Friday 4 September 2015

Of Washes and Varnishes

 Over the last couple of years I have become a fan of using washes to pop the detail in figures and models, and make my efforts at painting just look better.

Washed and unwashed.
 My wash of choice has been the various recent iterations of GW brown wash. However, for projects that require lots of wash, this can be rather expensive.

After and before......

I had heard that using the Army Painter dip system could be cheaper - however it is rather thin on the ground in the wilds of my current locale. I had heard that a similar effect could be achieved by using a much cheaper product, but my research initially led only to products that weren't available in NZ.

Spot the difference. Models are all 1/72 Bravo Team M-3A2 Bradleys.
But a chance conversation with an Australian came up with the fact that some modelers over there were using a product available there in local hardware stores as a substitute for the Army Painter dip.

The answer - available for around NZ$20 at Mitre 10.
This refocused my efforts on rather than looking for a particular product, I should hunt for a type of product - a polyurethane stain and varnish - and experiment with that. The methodology was brutally simple paint it on straight out the can (Note: It is a little like molasses, so do a test vehicle first)

The results (so far) on around a dozen tanks, three dozen APCs, and about half a dozen buildings, have been positive. On figures - less so. But I have another experiment planned for that.....

Wednesday 2 September 2015

Making M-113s Part One

I've been quite busy making a variety of bits of pieces of late, but have been rather slack in actually posting anything. A while back, I started work on some cardboard M-113s  (click here if you want to know more)

A mixture of Bravo Team ready mades (at rear), Esci (unpainted front left), and cardboard model M-113s

The Esci kit was missing a few key pieces that I replaced using the usual methods of bodging out of plastic card, or finding something about right in the bits box.

One of those road wheels is not like the others.....
A wheel and tire from a jeep or light truck is given a outer ring of plastic card in order to make a new road wheel.

The green hatch is a spare from the Airfix M-113 Fire Support Vehicle kit.
I still have three more of the Esci kits to build, and I plan to build them as the straight APC version without any additional stowage. With the cardboard models, I have tried to add clutter and stowage to the vehicles in order to try and disguise any shortcomings in the models, and to see if I could pass them off as vehicles used by support elements, rather than teeth elements, while still maintaining flexibility to use them as such as needed.

Esci vs. Cardboard.

I don't think I have really succeeded in doing this - at best I have made three M-113s that have a certain air of clutter to them.

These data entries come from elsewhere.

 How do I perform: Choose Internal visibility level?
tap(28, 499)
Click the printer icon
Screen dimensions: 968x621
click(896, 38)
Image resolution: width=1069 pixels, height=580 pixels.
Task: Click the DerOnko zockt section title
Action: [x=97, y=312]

I suspect I need to put more stowage on them, and/or items of auxiliary equipment that will earmark the vehicle into a support role.

Needs more stowage.....
And the tracks aren't quite right....
I could have put more effort into the rear doors, but I figured this was good enough...

On the cardboard front I have benefited from the generosity of Paul from Plastic Warriors sending me three rather nice scratch-built APCs (click here for details)

Esci vs Cardboard part II.
Now for my purposes, these M-113s from Paul being a little large is not a problem, as an imagination background allows for the creation of plausible back stories that can explain away a number of sins.

The fact that there existed earlier APCs, such as the M-75 and the M-44 (click here for details). that were somewhat larger than the M-113, makes it easier to declare these to be a hitherto unknown vehicle of a similar ilk.

Spot the Esci!
That, or field them in force with no other M-113s!